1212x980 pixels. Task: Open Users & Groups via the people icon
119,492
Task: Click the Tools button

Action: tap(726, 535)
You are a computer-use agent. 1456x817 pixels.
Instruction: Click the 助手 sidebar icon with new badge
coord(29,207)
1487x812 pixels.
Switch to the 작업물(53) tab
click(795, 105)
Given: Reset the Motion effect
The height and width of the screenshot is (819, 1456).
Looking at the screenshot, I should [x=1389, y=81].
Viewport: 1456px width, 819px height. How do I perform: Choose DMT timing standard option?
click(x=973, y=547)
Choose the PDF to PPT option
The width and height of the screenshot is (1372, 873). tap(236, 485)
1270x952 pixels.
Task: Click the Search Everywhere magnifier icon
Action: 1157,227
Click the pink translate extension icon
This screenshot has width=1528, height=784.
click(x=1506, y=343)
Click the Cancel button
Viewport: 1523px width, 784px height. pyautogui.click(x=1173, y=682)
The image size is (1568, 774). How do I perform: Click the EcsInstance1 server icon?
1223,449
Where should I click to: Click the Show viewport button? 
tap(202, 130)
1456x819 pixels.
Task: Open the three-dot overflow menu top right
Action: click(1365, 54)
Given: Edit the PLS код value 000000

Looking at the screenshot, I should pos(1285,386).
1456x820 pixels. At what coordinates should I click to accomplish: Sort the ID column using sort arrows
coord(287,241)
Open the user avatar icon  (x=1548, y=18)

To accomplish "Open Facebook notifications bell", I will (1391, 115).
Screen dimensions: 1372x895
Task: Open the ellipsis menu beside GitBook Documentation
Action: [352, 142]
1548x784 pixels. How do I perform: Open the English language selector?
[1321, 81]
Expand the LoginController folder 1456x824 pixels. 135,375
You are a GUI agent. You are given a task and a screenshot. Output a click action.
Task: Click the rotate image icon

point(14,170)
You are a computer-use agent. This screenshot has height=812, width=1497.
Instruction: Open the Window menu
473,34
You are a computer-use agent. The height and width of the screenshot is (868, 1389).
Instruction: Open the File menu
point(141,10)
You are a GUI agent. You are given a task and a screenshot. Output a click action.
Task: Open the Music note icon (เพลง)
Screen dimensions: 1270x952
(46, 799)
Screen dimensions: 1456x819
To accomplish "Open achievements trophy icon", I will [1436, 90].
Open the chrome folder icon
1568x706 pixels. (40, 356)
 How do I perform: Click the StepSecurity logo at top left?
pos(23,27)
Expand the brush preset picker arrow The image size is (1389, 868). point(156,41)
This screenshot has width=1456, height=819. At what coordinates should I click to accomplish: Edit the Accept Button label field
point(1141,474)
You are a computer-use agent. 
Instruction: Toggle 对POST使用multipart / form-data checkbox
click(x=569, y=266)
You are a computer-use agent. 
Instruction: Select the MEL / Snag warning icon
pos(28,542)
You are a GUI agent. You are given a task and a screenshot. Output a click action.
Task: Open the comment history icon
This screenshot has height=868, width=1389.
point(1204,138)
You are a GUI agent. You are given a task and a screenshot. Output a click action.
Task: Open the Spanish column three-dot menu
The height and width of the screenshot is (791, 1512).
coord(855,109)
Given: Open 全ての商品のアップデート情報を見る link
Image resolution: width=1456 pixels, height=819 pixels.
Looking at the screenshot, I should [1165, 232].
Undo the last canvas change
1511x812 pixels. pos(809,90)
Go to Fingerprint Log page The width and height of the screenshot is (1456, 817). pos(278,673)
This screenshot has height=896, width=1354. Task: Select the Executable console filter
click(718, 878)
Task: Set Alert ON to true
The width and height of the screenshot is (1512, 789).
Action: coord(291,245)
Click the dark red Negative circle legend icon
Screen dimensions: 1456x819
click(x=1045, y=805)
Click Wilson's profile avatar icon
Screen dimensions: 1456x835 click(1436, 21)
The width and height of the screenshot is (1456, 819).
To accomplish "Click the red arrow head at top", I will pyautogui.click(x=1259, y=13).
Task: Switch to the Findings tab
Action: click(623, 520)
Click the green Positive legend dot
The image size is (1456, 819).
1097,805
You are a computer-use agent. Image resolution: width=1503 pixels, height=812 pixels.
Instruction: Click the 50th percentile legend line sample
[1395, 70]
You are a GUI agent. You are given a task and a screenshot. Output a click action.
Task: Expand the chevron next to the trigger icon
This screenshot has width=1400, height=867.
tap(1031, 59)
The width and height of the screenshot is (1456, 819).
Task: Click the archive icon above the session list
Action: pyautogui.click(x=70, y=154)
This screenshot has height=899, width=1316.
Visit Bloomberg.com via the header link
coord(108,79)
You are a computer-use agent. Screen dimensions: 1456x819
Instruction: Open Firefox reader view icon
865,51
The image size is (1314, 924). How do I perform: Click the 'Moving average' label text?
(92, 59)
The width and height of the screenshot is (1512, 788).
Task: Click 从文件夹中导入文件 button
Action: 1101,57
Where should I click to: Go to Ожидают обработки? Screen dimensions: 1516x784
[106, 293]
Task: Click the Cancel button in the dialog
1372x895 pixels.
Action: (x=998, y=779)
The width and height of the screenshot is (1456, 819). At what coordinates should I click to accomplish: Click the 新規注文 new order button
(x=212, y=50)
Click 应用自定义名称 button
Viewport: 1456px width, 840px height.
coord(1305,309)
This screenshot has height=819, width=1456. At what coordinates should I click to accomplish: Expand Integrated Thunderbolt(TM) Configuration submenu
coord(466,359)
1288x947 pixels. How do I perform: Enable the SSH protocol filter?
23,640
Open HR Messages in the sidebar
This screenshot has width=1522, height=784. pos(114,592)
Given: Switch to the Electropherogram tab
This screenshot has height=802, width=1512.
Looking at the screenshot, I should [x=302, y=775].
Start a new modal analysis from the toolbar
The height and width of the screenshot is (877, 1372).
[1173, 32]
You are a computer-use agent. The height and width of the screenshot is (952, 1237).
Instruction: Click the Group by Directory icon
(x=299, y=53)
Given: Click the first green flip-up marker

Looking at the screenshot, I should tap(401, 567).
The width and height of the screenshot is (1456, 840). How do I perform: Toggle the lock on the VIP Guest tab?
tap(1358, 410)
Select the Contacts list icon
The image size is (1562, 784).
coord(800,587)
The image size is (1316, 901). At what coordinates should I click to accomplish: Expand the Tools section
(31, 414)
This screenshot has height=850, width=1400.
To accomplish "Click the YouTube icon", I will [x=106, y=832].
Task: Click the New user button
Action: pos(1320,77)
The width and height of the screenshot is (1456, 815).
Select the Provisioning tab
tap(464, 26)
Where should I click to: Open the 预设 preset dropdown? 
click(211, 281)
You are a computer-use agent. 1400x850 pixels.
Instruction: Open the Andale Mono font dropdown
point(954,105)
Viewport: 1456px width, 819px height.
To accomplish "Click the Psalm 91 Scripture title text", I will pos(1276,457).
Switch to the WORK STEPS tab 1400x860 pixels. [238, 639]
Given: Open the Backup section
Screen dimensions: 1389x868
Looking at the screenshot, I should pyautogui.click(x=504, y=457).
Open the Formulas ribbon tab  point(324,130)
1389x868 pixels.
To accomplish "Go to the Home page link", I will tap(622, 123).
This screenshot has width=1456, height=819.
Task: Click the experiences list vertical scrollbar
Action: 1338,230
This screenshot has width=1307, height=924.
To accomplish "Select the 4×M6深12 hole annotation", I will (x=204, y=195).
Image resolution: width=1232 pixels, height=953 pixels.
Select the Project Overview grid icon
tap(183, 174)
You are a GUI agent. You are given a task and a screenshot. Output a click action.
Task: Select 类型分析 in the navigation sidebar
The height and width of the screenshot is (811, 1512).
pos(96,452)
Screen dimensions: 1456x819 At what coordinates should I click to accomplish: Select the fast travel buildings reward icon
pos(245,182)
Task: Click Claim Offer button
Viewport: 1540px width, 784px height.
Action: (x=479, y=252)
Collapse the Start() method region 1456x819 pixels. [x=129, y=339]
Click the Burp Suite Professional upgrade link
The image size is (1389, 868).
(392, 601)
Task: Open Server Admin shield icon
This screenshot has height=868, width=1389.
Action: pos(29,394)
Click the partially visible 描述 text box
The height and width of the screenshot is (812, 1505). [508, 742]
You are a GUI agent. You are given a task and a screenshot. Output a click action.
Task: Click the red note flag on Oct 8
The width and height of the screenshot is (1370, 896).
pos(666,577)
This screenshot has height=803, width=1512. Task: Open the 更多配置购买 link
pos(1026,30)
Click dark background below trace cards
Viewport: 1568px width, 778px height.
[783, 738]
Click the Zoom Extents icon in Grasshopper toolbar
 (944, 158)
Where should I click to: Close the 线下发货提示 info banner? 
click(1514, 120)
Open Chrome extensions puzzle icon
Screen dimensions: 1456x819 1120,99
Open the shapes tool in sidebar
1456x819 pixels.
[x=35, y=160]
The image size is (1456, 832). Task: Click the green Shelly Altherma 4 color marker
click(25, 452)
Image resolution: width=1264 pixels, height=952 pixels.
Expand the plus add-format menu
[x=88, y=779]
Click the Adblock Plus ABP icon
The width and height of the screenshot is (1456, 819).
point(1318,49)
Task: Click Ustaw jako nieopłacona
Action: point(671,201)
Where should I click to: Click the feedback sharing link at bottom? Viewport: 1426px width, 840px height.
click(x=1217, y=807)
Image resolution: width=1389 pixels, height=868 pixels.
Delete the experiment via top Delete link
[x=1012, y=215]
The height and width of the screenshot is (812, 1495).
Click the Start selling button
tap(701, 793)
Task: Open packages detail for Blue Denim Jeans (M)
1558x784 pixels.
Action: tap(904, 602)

================================

What to work on →
Please transcribe exactly the lines above from the line that has "The width and height of the screenshot is (1370, 896)." up to and including the line that has "Click the Adblock Plus ABP icon"; no other line belongs in the answer.

Response to the exercise →
The width and height of the screenshot is (1370, 896).
pos(666,577)
This screenshot has height=803, width=1512. Task: Open the 更多配置购买 link
pos(1026,30)
Click dark background below trace cards
Viewport: 1568px width, 778px height.
[783, 738]
Click the Zoom Extents icon in Grasshopper toolbar
 (944, 158)
Where should I click to: Close the 线下发货提示 info banner? 
click(1514, 120)
Open Chrome extensions puzzle icon
Screen dimensions: 1456x819 1120,99
Open the shapes tool in sidebar
1456x819 pixels.
[x=35, y=160]
The image size is (1456, 832). Task: Click the green Shelly Altherma 4 color marker
click(25, 452)
Image resolution: width=1264 pixels, height=952 pixels.
Expand the plus add-format menu
[x=88, y=779]
Click the Adblock Plus ABP icon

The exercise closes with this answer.